• _Instructions for the task_
Rewrite the records below with "Where should I click to" changed to "Where do I click to" everywhere it appears, and keep everything else the same.

________________________

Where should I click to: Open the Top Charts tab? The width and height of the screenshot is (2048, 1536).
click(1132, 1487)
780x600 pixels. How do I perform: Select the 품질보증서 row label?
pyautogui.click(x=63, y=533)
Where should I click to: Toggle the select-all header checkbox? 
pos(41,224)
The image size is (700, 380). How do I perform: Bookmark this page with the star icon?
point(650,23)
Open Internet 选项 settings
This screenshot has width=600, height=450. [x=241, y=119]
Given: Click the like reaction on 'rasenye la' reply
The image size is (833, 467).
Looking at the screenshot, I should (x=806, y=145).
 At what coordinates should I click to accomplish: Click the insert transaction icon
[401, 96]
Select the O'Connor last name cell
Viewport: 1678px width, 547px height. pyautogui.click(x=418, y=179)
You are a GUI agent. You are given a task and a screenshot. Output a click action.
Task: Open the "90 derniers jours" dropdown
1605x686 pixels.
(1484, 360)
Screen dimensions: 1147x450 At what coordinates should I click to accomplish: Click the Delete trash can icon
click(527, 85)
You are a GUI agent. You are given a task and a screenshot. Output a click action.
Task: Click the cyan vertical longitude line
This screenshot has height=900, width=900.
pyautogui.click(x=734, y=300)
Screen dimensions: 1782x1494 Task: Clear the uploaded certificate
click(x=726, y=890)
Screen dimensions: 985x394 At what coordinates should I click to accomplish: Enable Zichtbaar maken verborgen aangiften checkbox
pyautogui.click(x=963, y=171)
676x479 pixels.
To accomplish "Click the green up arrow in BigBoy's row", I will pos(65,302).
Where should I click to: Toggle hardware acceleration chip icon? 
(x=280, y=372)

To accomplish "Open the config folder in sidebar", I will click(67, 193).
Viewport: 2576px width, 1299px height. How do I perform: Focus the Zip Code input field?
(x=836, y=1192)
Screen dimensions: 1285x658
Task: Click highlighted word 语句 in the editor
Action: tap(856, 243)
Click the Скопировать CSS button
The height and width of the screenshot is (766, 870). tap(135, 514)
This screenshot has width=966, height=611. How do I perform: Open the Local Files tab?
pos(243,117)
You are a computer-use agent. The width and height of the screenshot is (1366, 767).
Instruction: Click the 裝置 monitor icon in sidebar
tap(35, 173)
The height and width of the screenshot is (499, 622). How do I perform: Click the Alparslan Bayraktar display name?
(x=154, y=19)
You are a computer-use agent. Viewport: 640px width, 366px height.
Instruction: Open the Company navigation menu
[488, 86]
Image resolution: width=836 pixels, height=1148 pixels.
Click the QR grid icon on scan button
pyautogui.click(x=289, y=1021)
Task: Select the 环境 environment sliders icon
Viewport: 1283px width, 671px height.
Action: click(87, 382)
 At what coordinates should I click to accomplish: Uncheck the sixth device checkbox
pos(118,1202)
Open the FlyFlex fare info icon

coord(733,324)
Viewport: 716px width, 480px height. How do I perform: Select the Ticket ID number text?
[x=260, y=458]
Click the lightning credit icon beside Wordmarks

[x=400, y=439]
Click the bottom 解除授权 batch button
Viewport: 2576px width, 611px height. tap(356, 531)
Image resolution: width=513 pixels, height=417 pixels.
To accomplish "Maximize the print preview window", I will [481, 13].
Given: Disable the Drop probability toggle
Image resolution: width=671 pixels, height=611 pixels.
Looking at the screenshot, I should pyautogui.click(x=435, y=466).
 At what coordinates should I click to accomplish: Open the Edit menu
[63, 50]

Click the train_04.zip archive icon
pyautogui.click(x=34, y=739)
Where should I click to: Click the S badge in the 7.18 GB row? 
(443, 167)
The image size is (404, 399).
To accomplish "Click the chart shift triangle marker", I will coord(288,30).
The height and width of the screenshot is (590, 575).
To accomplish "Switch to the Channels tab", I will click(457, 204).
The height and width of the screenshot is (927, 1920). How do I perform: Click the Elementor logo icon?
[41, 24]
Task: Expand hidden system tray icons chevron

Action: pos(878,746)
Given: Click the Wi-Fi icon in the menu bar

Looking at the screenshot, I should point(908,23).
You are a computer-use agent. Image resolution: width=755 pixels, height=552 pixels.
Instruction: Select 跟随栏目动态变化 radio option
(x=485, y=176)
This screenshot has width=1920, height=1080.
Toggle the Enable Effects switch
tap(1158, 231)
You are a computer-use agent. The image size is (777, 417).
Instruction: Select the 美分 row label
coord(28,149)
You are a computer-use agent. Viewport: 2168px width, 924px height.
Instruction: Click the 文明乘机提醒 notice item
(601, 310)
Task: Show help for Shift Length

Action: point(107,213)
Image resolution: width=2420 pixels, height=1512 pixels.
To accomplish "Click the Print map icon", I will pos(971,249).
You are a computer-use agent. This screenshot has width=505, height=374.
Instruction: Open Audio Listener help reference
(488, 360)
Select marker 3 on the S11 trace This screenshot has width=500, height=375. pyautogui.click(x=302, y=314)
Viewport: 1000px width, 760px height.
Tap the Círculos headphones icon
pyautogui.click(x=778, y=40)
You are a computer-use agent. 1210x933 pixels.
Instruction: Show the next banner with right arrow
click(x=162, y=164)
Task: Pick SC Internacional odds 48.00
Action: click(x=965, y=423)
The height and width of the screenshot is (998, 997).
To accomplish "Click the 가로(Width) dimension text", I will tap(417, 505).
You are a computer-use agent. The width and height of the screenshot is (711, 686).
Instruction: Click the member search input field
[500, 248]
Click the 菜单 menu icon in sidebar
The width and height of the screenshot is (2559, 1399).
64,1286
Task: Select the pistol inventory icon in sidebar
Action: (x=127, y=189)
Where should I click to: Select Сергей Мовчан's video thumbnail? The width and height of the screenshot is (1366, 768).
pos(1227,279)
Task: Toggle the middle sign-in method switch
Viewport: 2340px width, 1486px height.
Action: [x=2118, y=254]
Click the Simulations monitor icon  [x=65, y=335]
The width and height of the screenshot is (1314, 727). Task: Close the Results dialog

________________________

• _Result of the task_
Where do I click to: Open the Top Charts tab? The width and height of the screenshot is (2048, 1536).
click(1132, 1487)
780x600 pixels. How do I perform: Select the 품질보증서 row label?
pyautogui.click(x=63, y=533)
Where do I click to: Toggle the select-all header checkbox? 
pos(41,224)
The image size is (700, 380). How do I perform: Bookmark this page with the star icon?
point(650,23)
Open Internet 选项 settings
This screenshot has width=600, height=450. [x=241, y=119]
Given: Click the like reaction on 'rasenye la' reply
The image size is (833, 467).
Looking at the screenshot, I should (x=806, y=145).
 At what coordinates should I click to accomplish: Click the insert transaction icon
[401, 96]
Select the O'Connor last name cell
Viewport: 1678px width, 547px height. pyautogui.click(x=418, y=179)
You are a GUI agent. You are given a task and a screenshot. Output a click action.
Task: Open the "90 derniers jours" dropdown
1605x686 pixels.
(1484, 360)
Screen dimensions: 1147x450 At what coordinates should I click to accomplish: Click the Delete trash can icon
click(527, 85)
You are a GUI agent. You are given a task and a screenshot. Output a click action.
Task: Click the cyan vertical longitude line
This screenshot has height=900, width=900.
pyautogui.click(x=734, y=300)
Screen dimensions: 1782x1494 Task: Clear the uploaded certificate
click(x=726, y=890)
Screen dimensions: 985x394 At what coordinates should I click to accomplish: Enable Zichtbaar maken verborgen aangiften checkbox
pyautogui.click(x=963, y=171)
676x479 pixels.
To accomplish "Click the green up arrow in BigBoy's row", I will pos(65,302).
Where do I click to: Toggle hardware acceleration chip icon? 
(x=280, y=372)

To accomplish "Open the config folder in sidebar", I will click(67, 193).
Viewport: 2576px width, 1299px height. How do I perform: Focus the Zip Code input field?
(x=836, y=1192)
Screen dimensions: 1285x658
Task: Click highlighted word 语句 in the editor
Action: tap(856, 243)
Click the Скопировать CSS button
The height and width of the screenshot is (766, 870). tap(135, 514)
This screenshot has width=966, height=611. How do I perform: Open the Local Files tab?
pos(243,117)
You are a computer-use agent. The width and height of the screenshot is (1366, 767).
Instruction: Click the 裝置 monitor icon in sidebar
tap(35, 173)
The height and width of the screenshot is (499, 622). How do I perform: Click the Alparslan Bayraktar display name?
(x=154, y=19)
You are a computer-use agent. Viewport: 640px width, 366px height.
Instruction: Open the Company navigation menu
[488, 86]
Image resolution: width=836 pixels, height=1148 pixels.
Click the QR grid icon on scan button
pyautogui.click(x=289, y=1021)
Task: Select the 环境 environment sliders icon
Viewport: 1283px width, 671px height.
Action: click(87, 382)
 At what coordinates should I click to accomplish: Uncheck the sixth device checkbox
pos(118,1202)
Open the FlyFlex fare info icon

coord(733,324)
Viewport: 716px width, 480px height. How do I perform: Select the Ticket ID number text?
[x=260, y=458]
Click the lightning credit icon beside Wordmarks

[x=400, y=439]
Click the bottom 解除授权 batch button
Viewport: 2576px width, 611px height. tap(356, 531)
Image resolution: width=513 pixels, height=417 pixels.
To accomplish "Maximize the print preview window", I will [481, 13].
Given: Disable the Drop probability toggle
Image resolution: width=671 pixels, height=611 pixels.
Looking at the screenshot, I should pyautogui.click(x=435, y=466).
 At what coordinates should I click to accomplish: Open the Edit menu
[63, 50]

Click the train_04.zip archive icon
pyautogui.click(x=34, y=739)
Where do I click to: Click the S badge in the 7.18 GB row? 
(443, 167)
The image size is (404, 399).
To accomplish "Click the chart shift triangle marker", I will coord(288,30).
The height and width of the screenshot is (590, 575).
To accomplish "Switch to the Channels tab", I will click(457, 204).
The height and width of the screenshot is (927, 1920). How do I perform: Click the Elementor logo icon?
[41, 24]
Task: Expand hidden system tray icons chevron

Action: pos(878,746)
Given: Click the Wi-Fi icon in the menu bar

Looking at the screenshot, I should point(908,23).
You are a computer-use agent. Image resolution: width=755 pixels, height=552 pixels.
Instruction: Select 跟随栏目动态变化 radio option
(x=485, y=176)
This screenshot has width=1920, height=1080.
Toggle the Enable Effects switch
tap(1158, 231)
You are a computer-use agent. The image size is (777, 417).
Instruction: Select the 美分 row label
coord(28,149)
You are a computer-use agent. Viewport: 2168px width, 924px height.
Instruction: Click the 文明乘机提醒 notice item
(601, 310)
Task: Show help for Shift Length

Action: point(107,213)
Image resolution: width=2420 pixels, height=1512 pixels.
To accomplish "Click the Print map icon", I will pos(971,249).
You are a computer-use agent. This screenshot has width=505, height=374.
Instruction: Open Audio Listener help reference
(488, 360)
Select marker 3 on the S11 trace This screenshot has width=500, height=375. pyautogui.click(x=302, y=314)
Viewport: 1000px width, 760px height.
Tap the Círculos headphones icon
pyautogui.click(x=778, y=40)
You are a computer-use agent. 1210x933 pixels.
Instruction: Show the next banner with right arrow
click(x=162, y=164)
Task: Pick SC Internacional odds 48.00
Action: click(x=965, y=423)
The height and width of the screenshot is (998, 997).
To accomplish "Click the 가로(Width) dimension text", I will tap(417, 505).
You are a computer-use agent. The width and height of the screenshot is (711, 686).
Instruction: Click the member search input field
[500, 248]
Click the 菜单 menu icon in sidebar
The width and height of the screenshot is (2559, 1399).
64,1286
Task: Select the pistol inventory icon in sidebar
Action: (x=127, y=189)
Where do I click to: Select Сергей Мовчан's video thumbnail? The width and height of the screenshot is (1366, 768).
pos(1227,279)
Task: Toggle the middle sign-in method switch
Viewport: 2340px width, 1486px height.
Action: [x=2118, y=254]
Click the Simulations monitor icon  [x=65, y=335]
The width and height of the screenshot is (1314, 727). Task: Close the Results dialog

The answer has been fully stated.